START INPUT FOR THIS TASK
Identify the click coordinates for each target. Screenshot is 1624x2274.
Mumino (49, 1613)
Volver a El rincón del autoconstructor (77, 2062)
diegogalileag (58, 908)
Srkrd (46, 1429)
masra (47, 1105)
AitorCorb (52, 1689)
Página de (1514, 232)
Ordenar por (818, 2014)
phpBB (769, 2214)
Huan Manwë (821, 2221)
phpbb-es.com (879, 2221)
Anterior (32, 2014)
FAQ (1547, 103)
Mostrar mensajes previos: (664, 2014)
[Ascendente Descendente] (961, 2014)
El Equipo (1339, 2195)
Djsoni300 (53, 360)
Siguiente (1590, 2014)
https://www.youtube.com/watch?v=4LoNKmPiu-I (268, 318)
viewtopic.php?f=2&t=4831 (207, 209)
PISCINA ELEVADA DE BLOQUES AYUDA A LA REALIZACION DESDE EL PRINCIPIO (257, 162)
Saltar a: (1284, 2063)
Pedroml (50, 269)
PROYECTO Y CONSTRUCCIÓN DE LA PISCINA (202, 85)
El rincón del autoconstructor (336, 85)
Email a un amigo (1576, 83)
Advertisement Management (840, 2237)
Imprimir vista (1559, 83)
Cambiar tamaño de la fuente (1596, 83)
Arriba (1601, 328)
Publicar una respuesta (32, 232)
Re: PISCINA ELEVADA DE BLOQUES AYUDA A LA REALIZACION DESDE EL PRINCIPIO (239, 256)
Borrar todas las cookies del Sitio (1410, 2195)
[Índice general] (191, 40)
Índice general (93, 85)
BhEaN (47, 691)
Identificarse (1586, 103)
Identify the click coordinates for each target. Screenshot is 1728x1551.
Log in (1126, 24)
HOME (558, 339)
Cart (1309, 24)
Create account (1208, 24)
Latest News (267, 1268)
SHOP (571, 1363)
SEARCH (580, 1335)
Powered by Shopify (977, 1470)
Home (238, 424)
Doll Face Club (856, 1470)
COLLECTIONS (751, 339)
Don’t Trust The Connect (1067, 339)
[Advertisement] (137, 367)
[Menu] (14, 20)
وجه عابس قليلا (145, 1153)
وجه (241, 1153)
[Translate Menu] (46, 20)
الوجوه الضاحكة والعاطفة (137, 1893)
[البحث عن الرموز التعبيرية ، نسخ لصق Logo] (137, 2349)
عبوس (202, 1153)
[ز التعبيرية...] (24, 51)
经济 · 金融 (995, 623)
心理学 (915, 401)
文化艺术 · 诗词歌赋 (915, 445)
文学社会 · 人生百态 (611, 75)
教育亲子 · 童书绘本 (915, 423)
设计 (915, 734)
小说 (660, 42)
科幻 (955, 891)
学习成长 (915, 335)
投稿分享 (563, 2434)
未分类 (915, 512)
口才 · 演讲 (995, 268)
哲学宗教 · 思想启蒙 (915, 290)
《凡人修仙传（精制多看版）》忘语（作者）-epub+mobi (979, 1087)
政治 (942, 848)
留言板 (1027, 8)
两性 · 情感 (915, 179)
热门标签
END INPUT FOR THIS TASK
DIRECTIONS FOR THIS TASK: Print each line, starting with the one that contains "科幻 (955, 891)" and ending with the last line of the data, exactly as it stands and with no other lines.

WORKED SOLUTION:
科幻 (955, 891)
学习成长 (915, 335)
投稿分享 (563, 2434)
未分类 (915, 512)
口才 · 演讲 (995, 268)
哲学宗教 · 思想启蒙 (915, 290)
《凡人修仙传（精制多看版）》忘语（作者）-epub+mobi (979, 1087)
政治 (942, 848)
留言板 (1027, 8)
两性 · 情感 (915, 179)
热门标签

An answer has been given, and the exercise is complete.